The problem with personal data today
The issue isn’t that our data is stored badly. The main problem is that it’s stored centrally, on specific databases belonging to the services we’ve registered with. In the event of a leak, attackers will gain access to our accounts and, depending on what kind account it is, be able to read our correspondence and steal our documents, files or credit card information.
Some services know quite a lot about us: they have our postal addresses, telephone numbers, places of residence and passport data at their disposal. Of course, all of this ensures that users are who they say they are. The problem is that the data ends up somewhere in the bowels of corporate IT systems and nobody except the companies themselves knows what it is being used for or who has access to it.
You might recall a common practice among certain services, which ask users to consent to the transfer of their personal data to third parties. They often fail to indicate who these third parties are, why the information is being transferred, and how securely the data will be stored by those third parties.
How DIDs work
When you use a decentralized identifier, the data is stored not in the database of a given company, but on the blockchain or a distributed ledger. You aren’t required to go through an identification procedure during the registration process, and you don’t need a username and password to enter your account. In fact, a DID is a non-custodial crypto wallet: it has public and private keys, but instead of signing off on transactions, the private key is used to verify your identity.
You need to prove your identity at the beginning of course.
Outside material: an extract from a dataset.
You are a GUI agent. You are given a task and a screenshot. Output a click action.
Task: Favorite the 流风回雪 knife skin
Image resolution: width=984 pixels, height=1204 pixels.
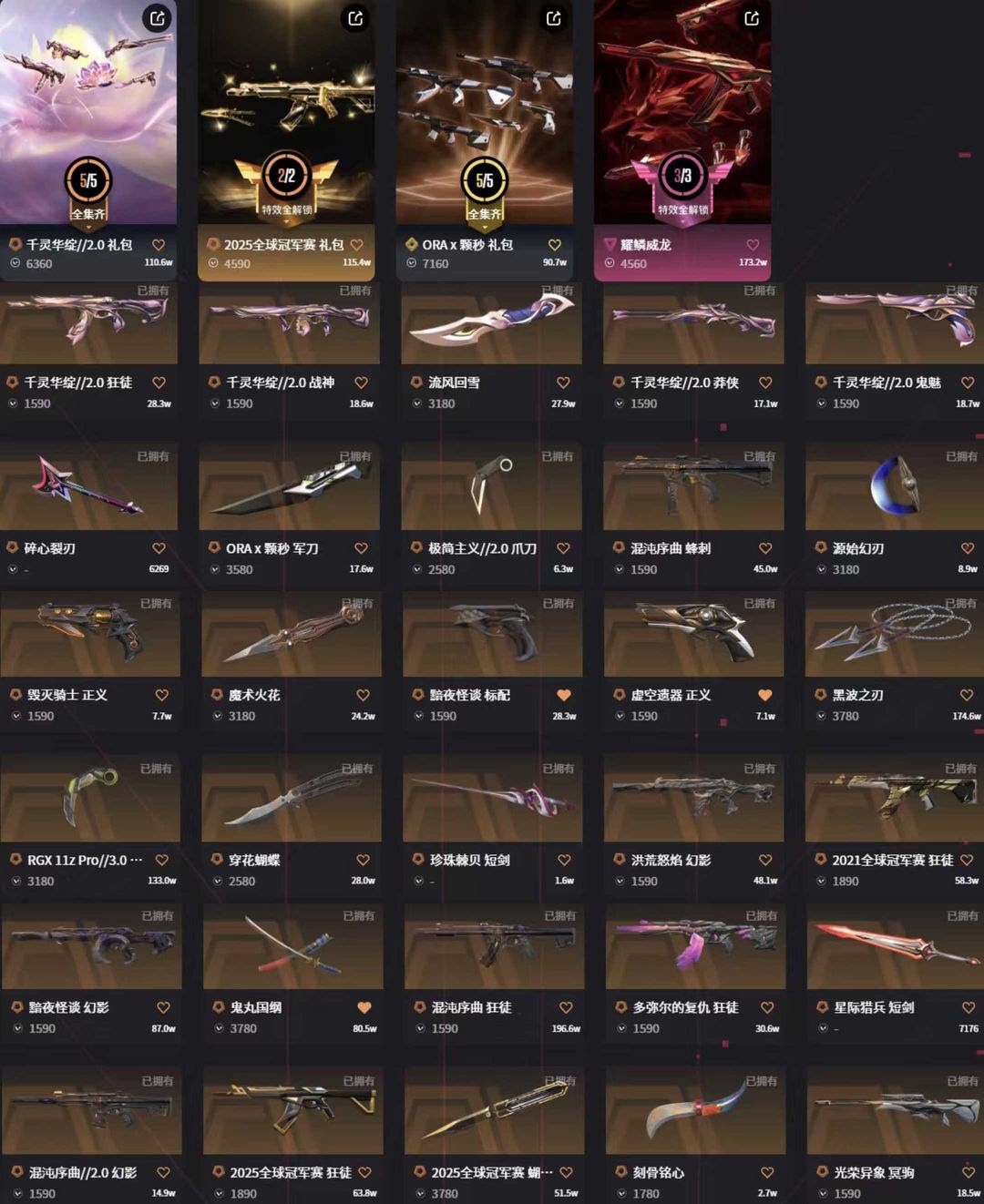tap(563, 383)
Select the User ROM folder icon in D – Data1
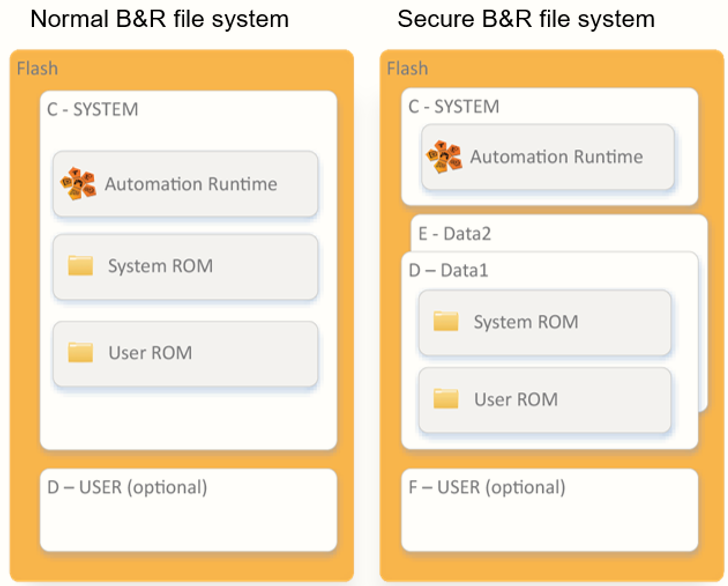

This should be the responsibility of trusted parties capable of authenticating the user's personal information, which can be classified as “issuers”. The role could be fulfilled by a bank or government institution.
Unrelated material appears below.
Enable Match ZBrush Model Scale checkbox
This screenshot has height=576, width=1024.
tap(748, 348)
Here’s an example of how the process works:
- The issuer creates its own DID, which it will use to interact with other ecosystem participants.
- The user provides the issuer with the information they want to be verified (for example, a passport).
- The issuer carries out the verification process, authenticates the document and creates a verification statement (credential), signed using its identifier. The statement is linked to the user’s DID and stored in their personal database.
- When required to submit their data to a service, company or government institution, the user provides access to it via the DID. The organization then simply needs to verify that the data was issued by a trusted issuer and that the digital signature is valid.
Let’s use a real-world scenario. Imagine a future where DIDs are ubiquitous and the verified data issuer is, for example, the university you graduated from. The verified diploma data is stored in a decentralized registry and includes a full profile of your academic progress.
Now, when you apply for a job, you don’t need to bring a copy of your diploma to your potential employer so that the HR department can check its authenticity. Instead, you scan a QR code that contains a request for data from the DID and select the information you want to share (in this case, the diploma). The employer will know instantly that the document is valid.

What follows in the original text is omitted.